Memories & spiritual Practice
It’s time to say goodbye and good riddance to 2020. I hope you’ve found some silver linings in a year that’s offered so little and taken so much – and so many.
The end of a year is a time to look back and think about what made us happy, what made us sad, what we might have done differently, and how what we did brought us closer to – or took us farther from – who we really are.
According to Patañjali’s Yoga-sūtras, memory is one of the five states of mind that may be helpful or hurtful to our practice of yoga. Looking at mental images of our past experiences through the eyes of yoga wisdom can elevate wistful reminiscence to the level of liberating reflection.
When guided by authoritative teachings of the yoga wisdom tradition, this kind of contemplative inquiry is known as svādhyāya, the fourth practice of niyama: spiritual self-care.
When I look back at this year, I see how much time I’ve spent looking much further back, how rummaging around in the distant past has become my comfort zone.
But it’s not a very comforting comfort zone; it’s more of a clinging to what’s been lost, what never was, what could have been, and what was never meant to be. It’s a mashup of mental speculation and mixed emotions nested in a cycle of lamentation that’s bumped my memories into the realm of imagination, just another fluctuation of the mind.
Tapaḥ, austerity, the third practice of spiritual self-care, is the act of making a conscious effort to get out of one’s comfort zone for the sake of personal spiritual growth. Letting go of attachments that hold us back is one kind of austerity.

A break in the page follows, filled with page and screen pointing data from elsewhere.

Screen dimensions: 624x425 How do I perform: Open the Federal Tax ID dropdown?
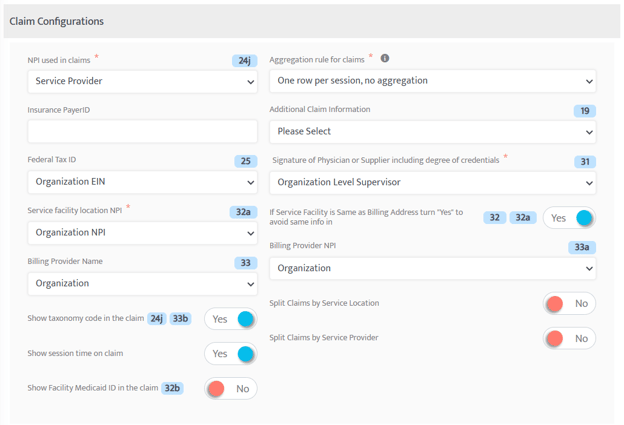pyautogui.click(x=142, y=182)
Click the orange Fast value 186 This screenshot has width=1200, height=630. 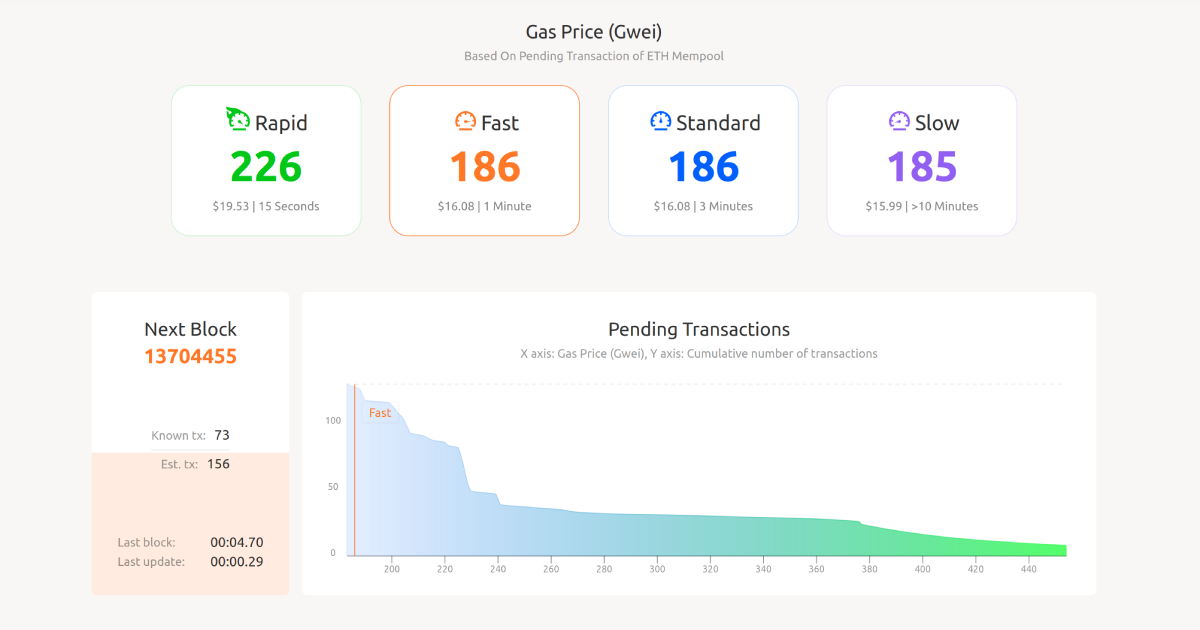pos(484,166)
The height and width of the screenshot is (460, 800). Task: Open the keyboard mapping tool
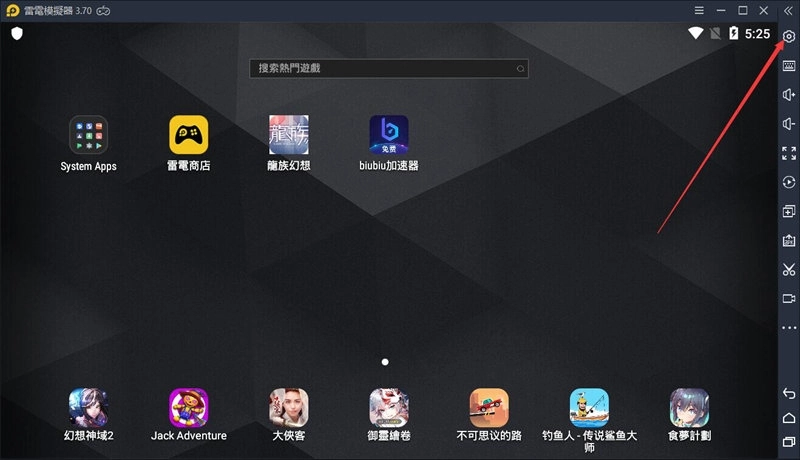[x=789, y=66]
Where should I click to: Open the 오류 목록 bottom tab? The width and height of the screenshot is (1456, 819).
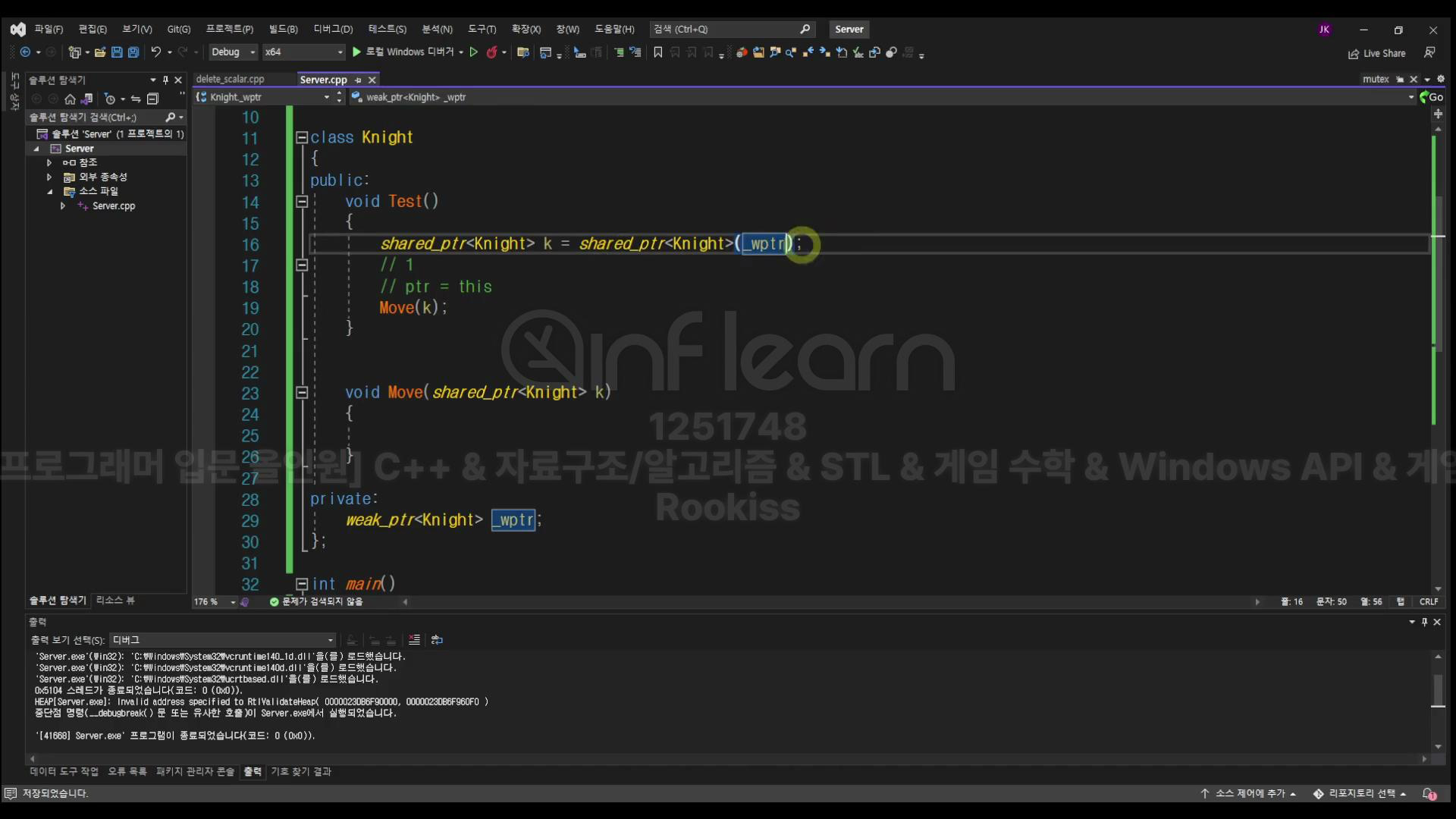[x=127, y=771]
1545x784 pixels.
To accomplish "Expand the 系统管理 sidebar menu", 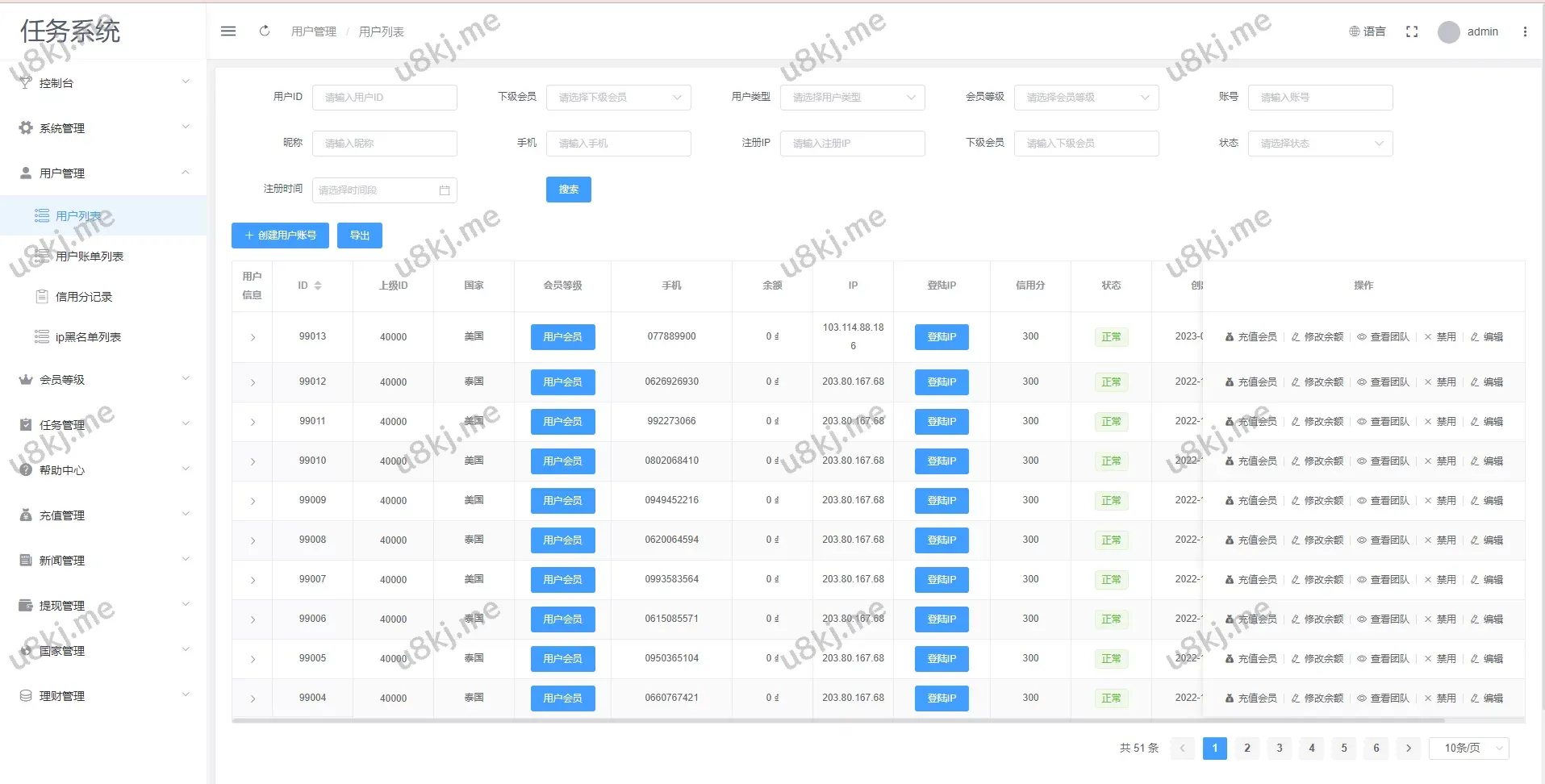I will pos(103,128).
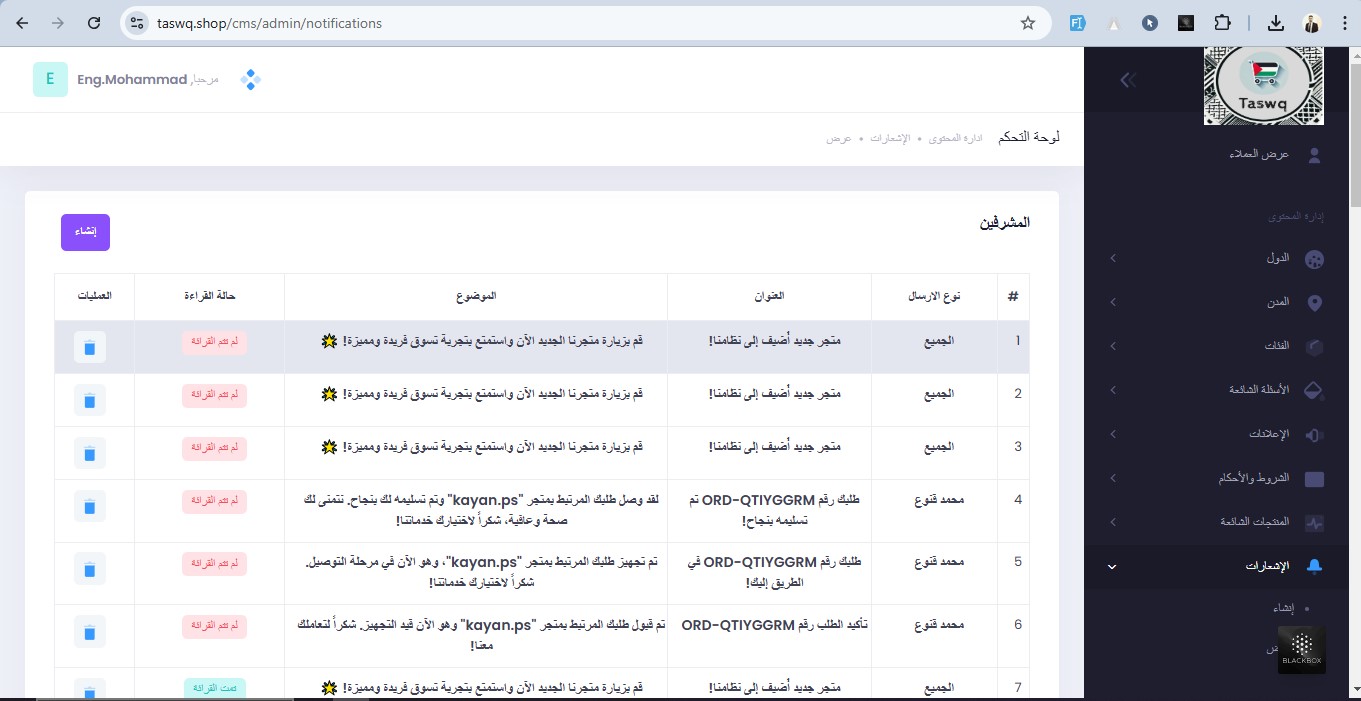Open the blue diamond apps icon in header
The height and width of the screenshot is (701, 1361).
coord(250,80)
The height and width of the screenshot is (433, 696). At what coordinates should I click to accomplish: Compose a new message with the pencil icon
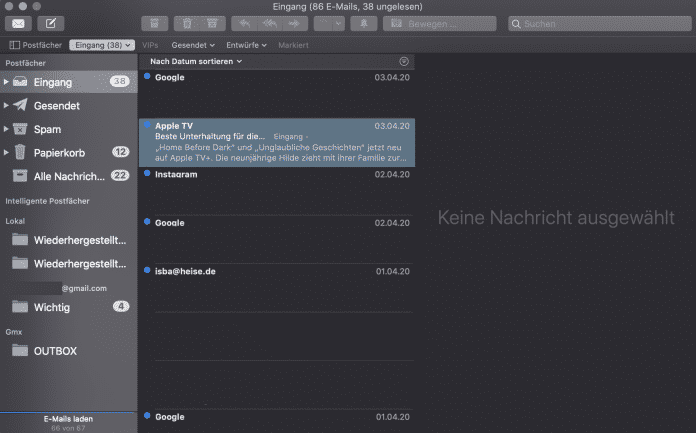click(51, 23)
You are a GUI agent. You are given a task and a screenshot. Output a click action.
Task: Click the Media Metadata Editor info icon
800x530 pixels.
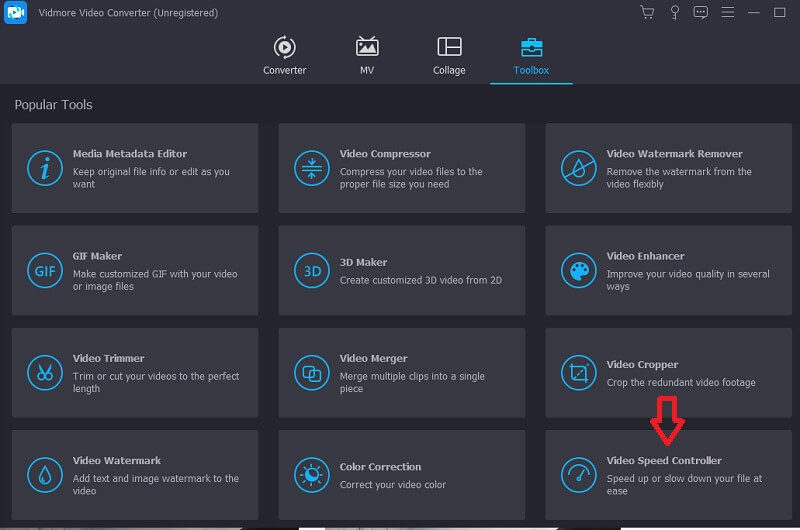(44, 168)
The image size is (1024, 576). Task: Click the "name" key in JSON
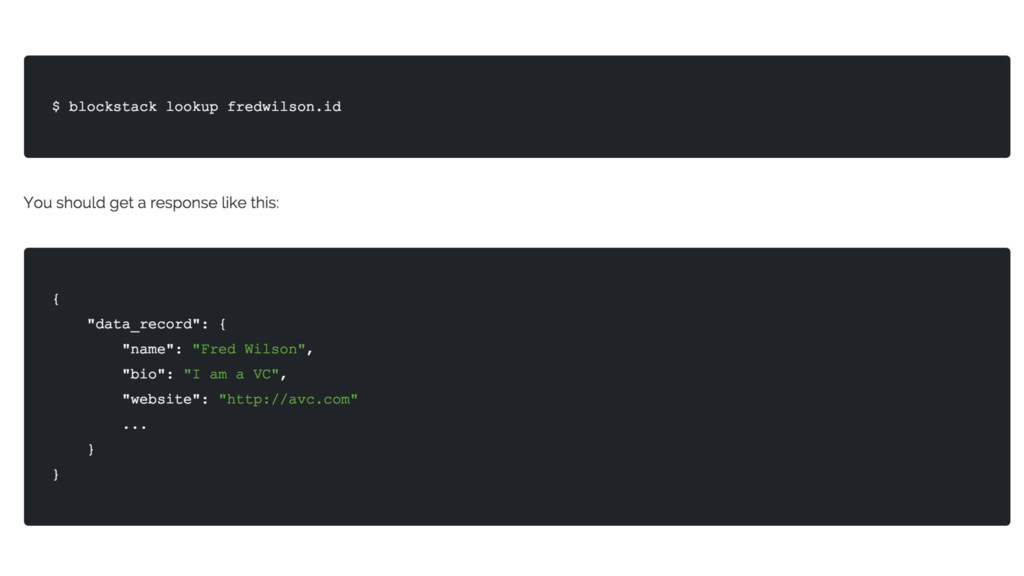pos(148,349)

But, in this case, ‘letting go’ doesn’t mean an artificial renunciation of experiences that have made us what we are. That would just be a kind of spiritual bypassing.
Rather than artificially renouncing our memories, we can bring those impressions on the mind into the present, make reflection a part of our spiritual practice, and reframe our memories in the context of transcendental knowledge.
Yoga is, after all, the art of regaining the memory of our true nature. Integrating what we remember of our younger selves into the pursuit of remembering our eternal selves is a natural strategy for dispelling the darkness of avidyā, ignorance of our true spiritual nature.
Here’s a simple process for integrating our memories into our spiritual practice:
Read a verse or a sutra from a traditional yoga wisdom text
Stop and allow what you’ve read to evoke a personal memory
Look for a connection between what you read and what you remembered
Set an intention to integrate the essence of the connection between the memory and the teaching that inspired it into your life
Reflections on past experiences that are informed by transcendental knowledge have the potential to liberate us from the shackles of attachments that can keep us from realizing our full potential for spiritual experience. Letting go of my attachment to sifting through illusory conceptions of what might have been so that I can focus my attention on what I can still become is the austerity I plan to focus on in 2021.
How about you? How far back do you look when you look back? And what are you looking ahead to when you look forward?
Take this method for integrating your memories into your spiritual practice for a test drive and let me know how it works for you.